begin Exercise data

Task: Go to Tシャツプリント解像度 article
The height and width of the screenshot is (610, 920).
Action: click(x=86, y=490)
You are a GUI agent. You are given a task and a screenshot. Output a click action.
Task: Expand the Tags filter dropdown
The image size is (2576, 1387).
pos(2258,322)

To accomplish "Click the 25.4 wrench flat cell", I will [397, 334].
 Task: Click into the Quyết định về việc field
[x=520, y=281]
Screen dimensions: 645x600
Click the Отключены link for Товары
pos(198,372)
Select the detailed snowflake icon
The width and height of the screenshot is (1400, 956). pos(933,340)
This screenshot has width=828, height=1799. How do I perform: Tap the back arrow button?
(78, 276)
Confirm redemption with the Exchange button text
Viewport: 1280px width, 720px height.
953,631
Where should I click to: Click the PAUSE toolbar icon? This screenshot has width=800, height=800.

end Exercise data

Print all of the saved entries above again, word for word and in the same order.

- _Expected answer_:
Task: Go to Tシャツプリント解像度 article
The height and width of the screenshot is (610, 920).
Action: click(x=86, y=490)
You are a GUI agent. You are given a task and a screenshot. Output a click action.
Task: Expand the Tags filter dropdown
The image size is (2576, 1387).
pos(2258,322)

To accomplish "Click the 25.4 wrench flat cell", I will [397, 334].
 Task: Click into the Quyết định về việc field
[x=520, y=281]
Screen dimensions: 645x600
Click the Отключены link for Товары
pos(198,372)
Select the detailed snowflake icon
The width and height of the screenshot is (1400, 956). pos(933,340)
This screenshot has width=828, height=1799. How do I perform: Tap the back arrow button?
(78, 276)
Confirm redemption with the Exchange button text
Viewport: 1280px width, 720px height.
953,631
Where should I click to: Click the PAUSE toolbar icon? This screenshot has width=800, height=800.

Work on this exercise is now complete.